___ EXERCISE TEXT

Crosby, Stills, Nash & Young, Cream, Blind Faith, the Traveling Wilburys, Velvet Revolver, Down, Temple of the Dog — all supergroups.
In harmony with supergroup criteria that requires members of the group to have experienced stardom with their previous bands, The Psycho Sisters qualify as a super duo.
The Psycho Sisters are New Orleans resident Susan Cowsill (the Cowsills, the Continental Drifters and a solo career) and former New Orleans resident Vicki Peterson (the Bangles, the Go-Go’s and the Continental Drifters).
Peterson is married to Cowsill’s older brother, John, who’s also a member of 1960s and beyond pop vocal group The Cowsills. This makes the Psycho Sisters real-life sisters-in-law.
Peterson and Cowsill first performed as a duo in 1991. These many years later they’ve released their album debut, “Up on the Chair, Beatrice.” Album release shows are set for Baton Rouge Thursday, Sept. 4, at the Red Dragon Listening Room, and New Orleans Friday, Sept. 12, at Chickie Wah Wah.

______

▶ _ASSIGNMENT 1_: Write out the passage of the Psycho Sisters article starting at "In harmony with" and ending at "a super duo.".
▶ _ASSIGNMENT 2_: According to the Psycho Sisters article, in what year did Peterson and Cowsill first perform as a duo?

___ SUPPLIED RECORDS

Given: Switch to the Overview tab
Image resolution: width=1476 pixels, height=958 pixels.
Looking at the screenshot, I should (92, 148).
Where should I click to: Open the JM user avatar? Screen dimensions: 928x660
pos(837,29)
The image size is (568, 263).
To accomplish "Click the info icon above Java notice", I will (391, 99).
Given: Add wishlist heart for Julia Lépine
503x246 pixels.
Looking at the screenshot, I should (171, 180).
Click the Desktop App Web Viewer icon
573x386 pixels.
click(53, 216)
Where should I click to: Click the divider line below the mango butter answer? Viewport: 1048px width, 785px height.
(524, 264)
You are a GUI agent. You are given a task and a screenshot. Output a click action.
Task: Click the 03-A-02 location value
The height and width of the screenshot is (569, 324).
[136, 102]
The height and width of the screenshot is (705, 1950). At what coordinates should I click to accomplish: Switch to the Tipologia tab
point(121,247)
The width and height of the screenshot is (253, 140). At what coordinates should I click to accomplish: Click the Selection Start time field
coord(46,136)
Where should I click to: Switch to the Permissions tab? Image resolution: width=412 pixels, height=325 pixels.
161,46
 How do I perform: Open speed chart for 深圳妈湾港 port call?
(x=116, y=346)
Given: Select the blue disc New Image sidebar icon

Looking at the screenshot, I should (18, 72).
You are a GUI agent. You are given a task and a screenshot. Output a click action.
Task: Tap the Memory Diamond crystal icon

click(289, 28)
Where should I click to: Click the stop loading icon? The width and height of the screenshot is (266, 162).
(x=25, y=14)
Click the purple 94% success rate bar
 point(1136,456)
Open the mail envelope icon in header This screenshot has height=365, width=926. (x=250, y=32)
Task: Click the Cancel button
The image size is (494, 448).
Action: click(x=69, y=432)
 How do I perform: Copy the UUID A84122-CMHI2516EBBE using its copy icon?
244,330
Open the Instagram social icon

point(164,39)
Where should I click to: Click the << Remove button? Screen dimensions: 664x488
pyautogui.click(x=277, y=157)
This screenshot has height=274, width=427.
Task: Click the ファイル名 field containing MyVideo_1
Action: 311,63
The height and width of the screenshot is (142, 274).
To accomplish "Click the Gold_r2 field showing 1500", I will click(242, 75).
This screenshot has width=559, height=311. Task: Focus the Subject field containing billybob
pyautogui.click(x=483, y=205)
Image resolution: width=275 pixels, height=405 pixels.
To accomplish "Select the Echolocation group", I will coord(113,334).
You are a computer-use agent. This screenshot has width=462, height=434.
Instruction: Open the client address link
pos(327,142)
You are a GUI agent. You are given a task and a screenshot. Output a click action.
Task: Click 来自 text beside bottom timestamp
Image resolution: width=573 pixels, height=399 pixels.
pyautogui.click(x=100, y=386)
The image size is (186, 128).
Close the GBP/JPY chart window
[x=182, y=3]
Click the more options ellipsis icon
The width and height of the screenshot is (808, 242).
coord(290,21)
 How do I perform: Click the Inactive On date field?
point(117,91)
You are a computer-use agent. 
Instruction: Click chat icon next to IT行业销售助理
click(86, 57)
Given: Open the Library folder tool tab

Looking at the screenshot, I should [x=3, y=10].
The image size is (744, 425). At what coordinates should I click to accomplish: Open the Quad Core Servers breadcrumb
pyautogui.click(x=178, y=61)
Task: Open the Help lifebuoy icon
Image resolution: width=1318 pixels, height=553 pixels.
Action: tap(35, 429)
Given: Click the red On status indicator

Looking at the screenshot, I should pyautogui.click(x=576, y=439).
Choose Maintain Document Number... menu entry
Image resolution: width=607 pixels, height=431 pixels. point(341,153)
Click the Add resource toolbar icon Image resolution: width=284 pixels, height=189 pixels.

______

▶ _FINAL ANSWER 1_:
In harmony with supergroup criteria that requires members of the group to have experienced stardom with their previous bands, The Psycho Sisters qualify as a super duo.

▶ _FINAL ANSWER 2_: 1991